Of Kanye West and memes
The Internet is an amazing place. A random, esoteric, collaborative mish-mash of a place where sometimes, just sometimes a little chunk of life gets boiled down, the inane removed (or added in spades), and served back up to the world as a delicious meme.
Esoteric and difficult to manufacture on demand, it’s near on impossible to pre-define what elements of society or the Internet will be transformed into memes, and what conditions these organisms need to thrive. It’s perhaps this that makes them so fantastical, so fleeting and so precious – by their very nature memes defy traditional boundaries of humour, taste and sentence structure.
Take double rainbow for example:
From my completely non-scientific experience these are 5 key elements required:
1. Content – Memes tap into something unexpected and universal. The most successful memes contain a simple concept that has been stripped down, and then reduced again. Think ‘cats with captions’ ‘gorilla on the drums’. The initial content can come from virtually anywhere, but it takes a group of people to boil it down to the core universal elements. That’s why forums such as 4chan are so successful at creating memes, a large group of uncensored people work like a group of mates at a pub – in-jokes get created and their shorthand becomes funny.
2. Timeliness – Memes burn brightly, quickly and die just as fast. While they don’t need to ride the peaked interest of a current event, they do need to capture the interest of a community at the same time. Referencing a meme months after it’s peaked is, like, so not cool.
See the spike in searches for 4chan’s pre-eminent meme ‘boxxy’, and it’s similar decline in interest:
3. Platforms & Transmission – The formation of Internet memes is usually quite a disperse happening. The seed might initially grow in a forum (often 4chan.org) but in order for them go ‘viral’, they’ll often need to harness the reach of YouTube or the mainstream usage of a site such as Facebook or Twitter to really break through. However, if something breaks into the wider internet lexicon too early it runs the risk of its uniqueness (and thus sharabiliy) being diluted.
4. Re-postability – video, image + text. Memes need to be easy to post and easy to remix.
http://memegenerator.net/ is a good example of how important it is to have all these areas covered off. It provides content (meme seeds), its access is blocked from most work places (exclusivity), the most topical are heroed (timeliness) and it is both host and transmitter.
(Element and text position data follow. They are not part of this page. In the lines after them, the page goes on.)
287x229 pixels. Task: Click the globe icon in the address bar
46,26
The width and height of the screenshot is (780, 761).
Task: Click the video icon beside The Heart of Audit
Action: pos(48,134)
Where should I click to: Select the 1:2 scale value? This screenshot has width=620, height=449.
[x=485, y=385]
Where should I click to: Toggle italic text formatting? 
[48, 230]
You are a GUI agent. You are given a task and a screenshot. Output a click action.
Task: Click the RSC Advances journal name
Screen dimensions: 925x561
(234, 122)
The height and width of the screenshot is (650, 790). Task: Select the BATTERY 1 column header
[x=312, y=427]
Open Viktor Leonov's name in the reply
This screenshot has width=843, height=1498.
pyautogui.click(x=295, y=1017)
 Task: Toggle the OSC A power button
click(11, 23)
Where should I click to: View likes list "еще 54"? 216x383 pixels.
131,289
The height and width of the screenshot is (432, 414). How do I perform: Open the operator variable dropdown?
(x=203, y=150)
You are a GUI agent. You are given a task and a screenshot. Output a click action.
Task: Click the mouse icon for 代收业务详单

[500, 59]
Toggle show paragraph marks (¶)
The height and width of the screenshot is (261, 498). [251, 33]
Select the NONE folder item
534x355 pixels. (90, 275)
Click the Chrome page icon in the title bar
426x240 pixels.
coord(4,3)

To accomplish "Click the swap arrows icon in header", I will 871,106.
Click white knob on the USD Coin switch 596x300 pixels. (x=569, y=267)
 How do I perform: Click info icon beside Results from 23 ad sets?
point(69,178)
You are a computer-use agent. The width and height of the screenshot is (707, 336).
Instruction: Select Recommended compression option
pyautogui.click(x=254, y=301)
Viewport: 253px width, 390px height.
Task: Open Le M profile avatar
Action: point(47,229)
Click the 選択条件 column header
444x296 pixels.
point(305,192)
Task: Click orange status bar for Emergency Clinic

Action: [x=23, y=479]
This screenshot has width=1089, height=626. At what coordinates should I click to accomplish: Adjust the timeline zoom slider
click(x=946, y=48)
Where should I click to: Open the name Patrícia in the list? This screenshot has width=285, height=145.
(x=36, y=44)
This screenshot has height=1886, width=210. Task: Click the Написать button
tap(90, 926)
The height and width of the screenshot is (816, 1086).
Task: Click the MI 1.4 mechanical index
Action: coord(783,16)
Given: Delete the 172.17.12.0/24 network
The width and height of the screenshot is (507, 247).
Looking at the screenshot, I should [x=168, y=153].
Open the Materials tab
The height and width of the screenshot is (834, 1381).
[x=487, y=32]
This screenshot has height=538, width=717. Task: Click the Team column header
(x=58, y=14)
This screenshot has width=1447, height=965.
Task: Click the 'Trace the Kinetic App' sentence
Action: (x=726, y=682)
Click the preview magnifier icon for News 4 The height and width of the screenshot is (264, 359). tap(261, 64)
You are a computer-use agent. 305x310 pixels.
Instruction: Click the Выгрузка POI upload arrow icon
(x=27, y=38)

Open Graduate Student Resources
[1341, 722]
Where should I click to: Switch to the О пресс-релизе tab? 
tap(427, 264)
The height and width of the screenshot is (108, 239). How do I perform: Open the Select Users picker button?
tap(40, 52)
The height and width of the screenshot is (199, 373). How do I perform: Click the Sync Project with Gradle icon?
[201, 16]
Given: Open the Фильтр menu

See the process of one of my all-time favourite memes here – Kanye West : imma let you finish
Posted: January 21st, 2011 | Author: Tom Hyde | Filed under: Social Media, Uncategorized | Tags: advice dog, internet culture, Kanye West, know your meme, meme | 2 Comments »


The Afterthought
Boxxee spreads because people like Gary Vee talked about it. Ideas love spokespeople, advocats and champions.
Hi Tom
If one thinks in terms iof memes then that is how ideas spread. I spend my tim on the diffusion. Who is making something talkable, which tools might do it and so on.
What you call Re-postability I term talkablity. It needs always more disscussion. Messages are not simple enough as Jack Trout and All Ries proporte in Prostioning. We need to contstantly work on simplifying.
If I chose a Seth Godin idea I would choose Ideaviruses over Memes. I disagree that forums are good at creating ideas that spread. I think trending topics and newsstories do that. Ideas that spread hate specialism.